### Instructions for the task
All lines from the line containing "Click the Найти button" up to and including the last line of the entries must be written out exactly, with no others.

### Provided records
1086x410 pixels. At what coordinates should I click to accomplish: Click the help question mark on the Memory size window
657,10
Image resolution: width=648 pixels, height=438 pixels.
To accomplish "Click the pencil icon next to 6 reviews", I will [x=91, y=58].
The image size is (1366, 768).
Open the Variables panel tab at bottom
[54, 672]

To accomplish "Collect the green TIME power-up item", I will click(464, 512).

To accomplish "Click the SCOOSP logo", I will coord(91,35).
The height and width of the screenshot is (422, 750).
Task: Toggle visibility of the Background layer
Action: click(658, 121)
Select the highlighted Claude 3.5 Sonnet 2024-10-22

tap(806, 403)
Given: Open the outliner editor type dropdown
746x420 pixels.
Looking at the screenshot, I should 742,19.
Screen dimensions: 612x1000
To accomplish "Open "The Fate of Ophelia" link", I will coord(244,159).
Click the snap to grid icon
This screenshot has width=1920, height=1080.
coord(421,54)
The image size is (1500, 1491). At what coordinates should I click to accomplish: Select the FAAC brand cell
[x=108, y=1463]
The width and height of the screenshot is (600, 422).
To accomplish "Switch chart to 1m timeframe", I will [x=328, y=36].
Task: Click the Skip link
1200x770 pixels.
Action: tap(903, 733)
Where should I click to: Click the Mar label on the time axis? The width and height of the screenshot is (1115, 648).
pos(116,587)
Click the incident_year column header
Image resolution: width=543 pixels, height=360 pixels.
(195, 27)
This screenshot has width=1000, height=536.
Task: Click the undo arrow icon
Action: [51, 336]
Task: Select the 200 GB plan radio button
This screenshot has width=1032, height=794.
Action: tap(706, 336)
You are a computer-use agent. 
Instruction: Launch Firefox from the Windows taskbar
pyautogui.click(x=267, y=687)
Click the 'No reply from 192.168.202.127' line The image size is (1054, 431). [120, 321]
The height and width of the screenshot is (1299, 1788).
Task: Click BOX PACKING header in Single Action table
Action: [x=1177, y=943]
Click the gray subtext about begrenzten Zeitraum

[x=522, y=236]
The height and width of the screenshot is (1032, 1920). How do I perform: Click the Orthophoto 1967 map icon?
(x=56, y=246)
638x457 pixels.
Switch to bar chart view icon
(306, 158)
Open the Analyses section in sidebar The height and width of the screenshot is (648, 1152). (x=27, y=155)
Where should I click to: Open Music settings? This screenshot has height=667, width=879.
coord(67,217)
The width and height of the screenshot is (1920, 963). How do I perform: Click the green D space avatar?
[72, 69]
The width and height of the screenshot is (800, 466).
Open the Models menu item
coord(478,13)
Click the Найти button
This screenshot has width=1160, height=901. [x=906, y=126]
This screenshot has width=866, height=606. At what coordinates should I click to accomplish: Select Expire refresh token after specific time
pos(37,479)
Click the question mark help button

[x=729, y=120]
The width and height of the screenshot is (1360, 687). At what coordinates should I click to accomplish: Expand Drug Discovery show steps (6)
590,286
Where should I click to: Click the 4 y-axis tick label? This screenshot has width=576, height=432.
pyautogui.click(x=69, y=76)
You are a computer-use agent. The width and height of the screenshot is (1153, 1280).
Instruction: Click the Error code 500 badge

### Written solution
Click the Найти button
This screenshot has width=1160, height=901. [x=906, y=126]
This screenshot has width=866, height=606. At what coordinates should I click to accomplish: Select Expire refresh token after specific time
pos(37,479)
Click the question mark help button

[x=729, y=120]
The width and height of the screenshot is (1360, 687). At what coordinates should I click to accomplish: Expand Drug Discovery show steps (6)
590,286
Where should I click to: Click the 4 y-axis tick label? This screenshot has width=576, height=432.
pyautogui.click(x=69, y=76)
You are a computer-use agent. The width and height of the screenshot is (1153, 1280).
Instruction: Click the Error code 500 badge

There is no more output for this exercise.